(What the exercise asks) Each line below that contains "Сфера" should be counted; give the total alone.

┄┄┄┄┄┄

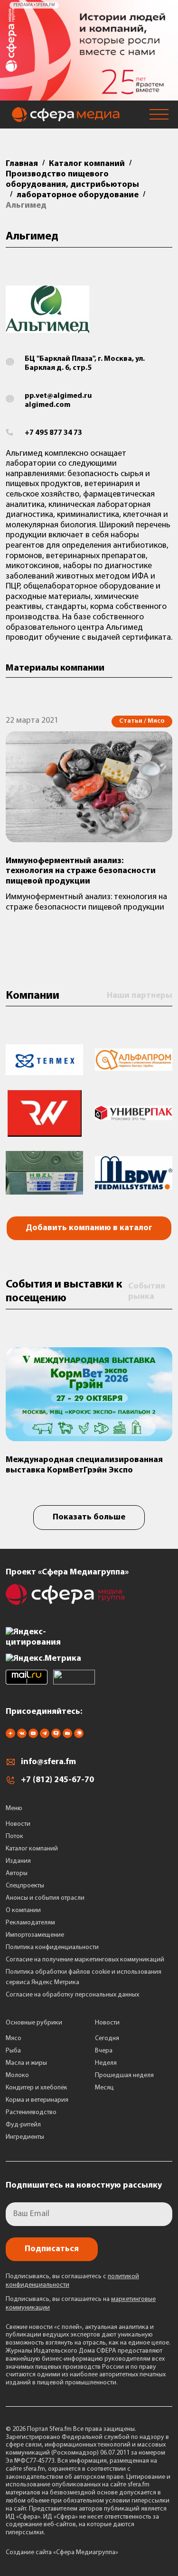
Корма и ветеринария (37, 2100)
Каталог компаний (32, 1848)
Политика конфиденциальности (52, 1947)
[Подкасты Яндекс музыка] (79, 1736)
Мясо (13, 2038)
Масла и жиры (26, 2063)
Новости (18, 1824)
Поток (14, 1836)
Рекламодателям (30, 1922)
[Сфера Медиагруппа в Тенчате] (56, 1736)
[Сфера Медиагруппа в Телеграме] (44, 1736)
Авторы (17, 1873)
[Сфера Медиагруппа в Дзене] (10, 1736)
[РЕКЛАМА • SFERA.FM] (89, 96)
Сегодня (107, 2038)
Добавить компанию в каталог (89, 1228)
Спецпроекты (25, 1885)
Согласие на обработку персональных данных (72, 1994)
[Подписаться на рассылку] (67, 1736)
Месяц (104, 2087)
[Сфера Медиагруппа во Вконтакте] (22, 1736)
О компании (23, 1910)
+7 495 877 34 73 (53, 433)
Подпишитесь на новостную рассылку (84, 2185)
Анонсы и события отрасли (45, 1898)
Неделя (106, 2063)
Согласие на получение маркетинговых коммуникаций (85, 1959)
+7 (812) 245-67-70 (57, 1780)
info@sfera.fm (48, 1762)
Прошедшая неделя (124, 2075)
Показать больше (89, 1517)
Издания (18, 1861)
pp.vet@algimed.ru (58, 396)
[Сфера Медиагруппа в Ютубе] (33, 1736)
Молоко (17, 2075)
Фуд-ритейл (23, 2124)
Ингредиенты (25, 2137)
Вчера (103, 2050)
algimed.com (47, 405)
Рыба (13, 2050)
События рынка (146, 1291)
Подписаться (52, 2249)
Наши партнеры (139, 996)
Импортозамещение (35, 1935)
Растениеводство (31, 2112)
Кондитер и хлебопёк (36, 2087)
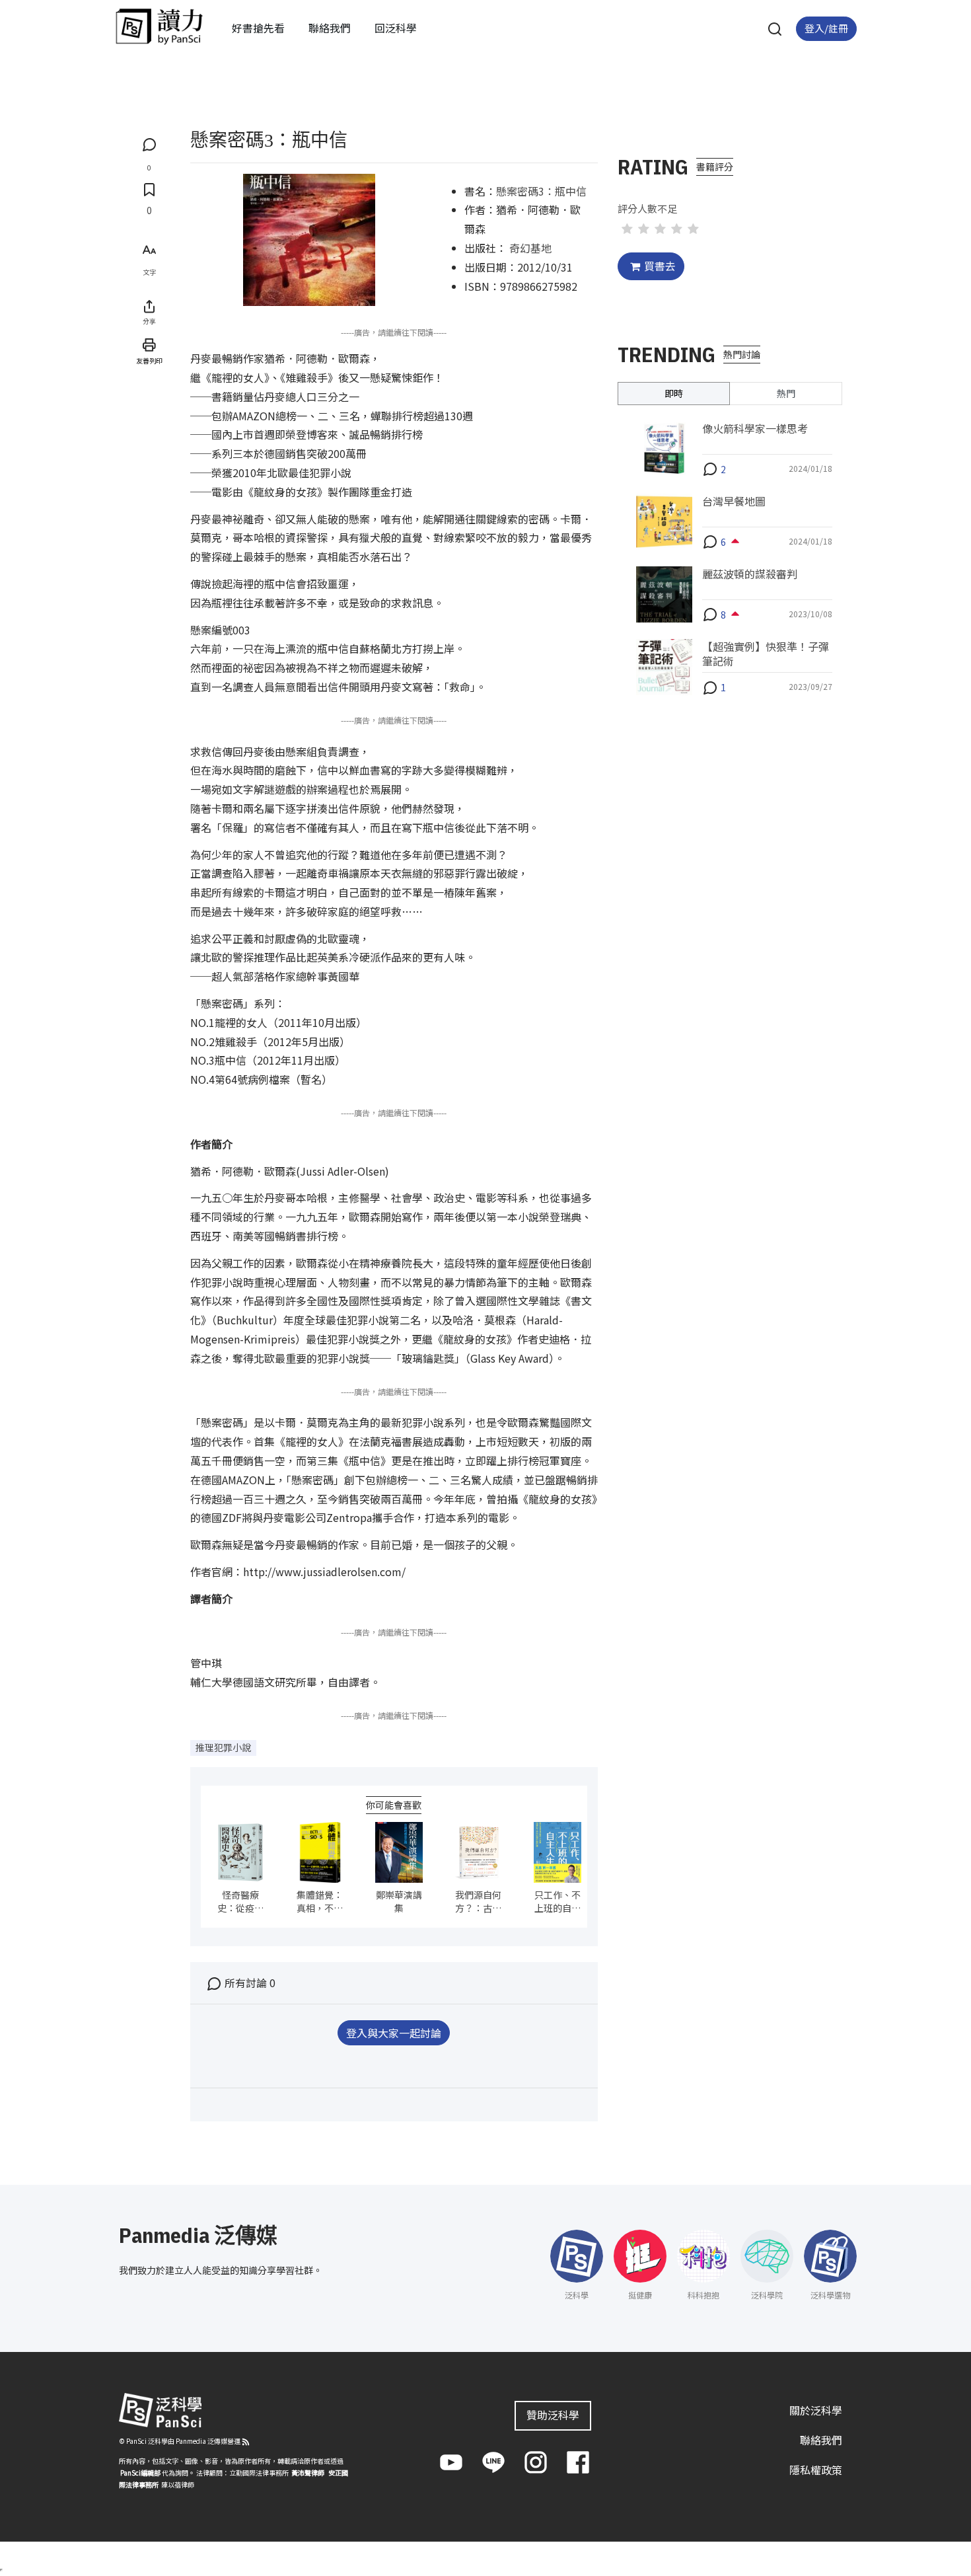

┄┄┄┄┄┄

(Your solution) 5